[
https://issues.apache.org/jira/browse/PIG-2600?page=com.atlassian.jira.plugin.system.issuetabpanels:comment-tabpanel&focusedCommentId=13270990#comment-13270990
]
Jonathan Coveney commented on PIG-2600:
---------------------------------------
Man, I feel so nitpicky, though this one isn't so nitpicky: the javadoc
formatting isn't correct. As is, when I compile the javadocs, I get this:
{code}
This UDF accepts a Map as input with values of any primitive data type. UDF
swaps keys with values and returns the new inverse Map. Note in case original
values are non-unique, the resulting Map would contain String Key -> DataBag of
values. Here the bag of values is composed of the original keys having the same
value. Note: 1. UDF accepts Map with Values of primitive data type 2. UDF
returns Map grunt> cat 1data [open#1,1#2,11#2] [apache#2,3#4,12#24] grunt> a =
load 'data' as (M:[int]); grunt> b = foreach a generate INVERSEMAP($0); grunt>
dump b; ([2#{(1),(11)},apache#{(open)}]) ([hadoop#{(apache),(12)},4#{(3)}])
{code}
Other comments:
- doInverse should return Map<String,DataBag>
- INVERSEMAP should extend extends EvalFunc<Map<String,DataBag>>
- inverseMap should be a Map<String,Databag>
{code}
100 DataBag bag = (DataBag)inverseMap.get(newKey);
101 if(bag == null) {
102 DataBag dataBag = BAG_FACTORY.newDefaultBag();
103 dataBag.add(TUPLE_FACTORY.newTuple(entry.getKey()));
104 inverseMap.put(newKey, dataBag);
105 } else {
106 bag.add(TUPLE_FACTORY.newTuple(entry.getKey()));
107 }
{code}
You can just reuse the bag reference instead of making a new dataBag
That should be the last of the comments...
> Better Map support
> ------------------
>
> Key: PIG-2600
> URL: https://issues.apache.org/jira/browse/PIG-2600
> Project: Pig
> Issue Type: Improvement
> Reporter: Jonathan Coveney
> Assignee: Prashant Kommireddi
> Fix For: 0.11
>
> Attachments: PIG-2600.patch, PIG-2600_2.patch, PIG-2600_3.patch,
> PIG-2600_4.patch, PIG-2600_5.patch, PIG-2600_6.patch, PIG-2600_7.patch
>
>
> It would be nice if Pig played better with Maps.
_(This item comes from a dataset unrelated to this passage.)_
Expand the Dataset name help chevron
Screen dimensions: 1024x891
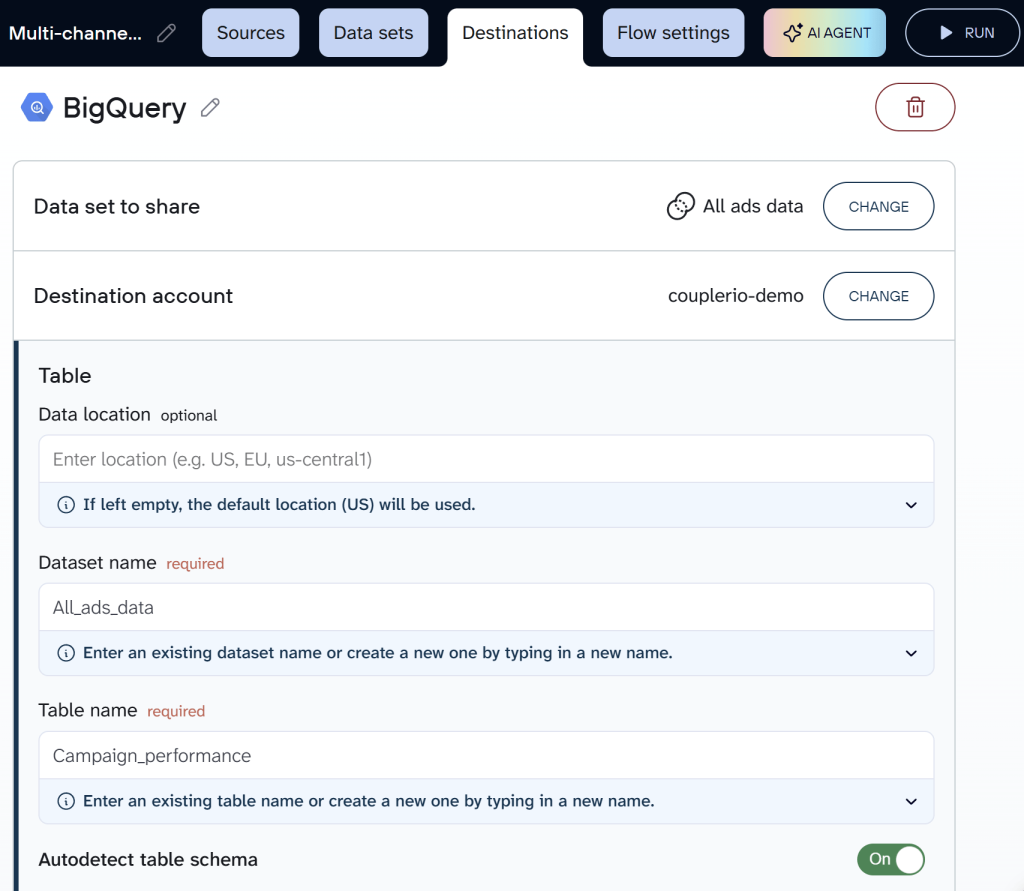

To that end, I'd like to add
> a lot of utility around Maps.
> - TOBAG should take a Map and output {(key, value)}
> - TOMAP should take a Bag in that same form and make a map.
> - KEYSET should return the set of keys.
> - VALUESET should return the set of values.
> - VALUELIST should return the List of values (no deduping).
> - INVERSEMAP would return a Map of values => the set of keys that refer to
> that Key
> This would all be pretty easy. A more substantial piece of work would be to
> make Pig support non-String keys (this is especially an issue since UDFs and
> whatnot probably assume that they are all Integers). Not sure if it is worth
> it.
> I'd love to hear other things that would be useful for people!
--
This message is automatically generated by JIRA.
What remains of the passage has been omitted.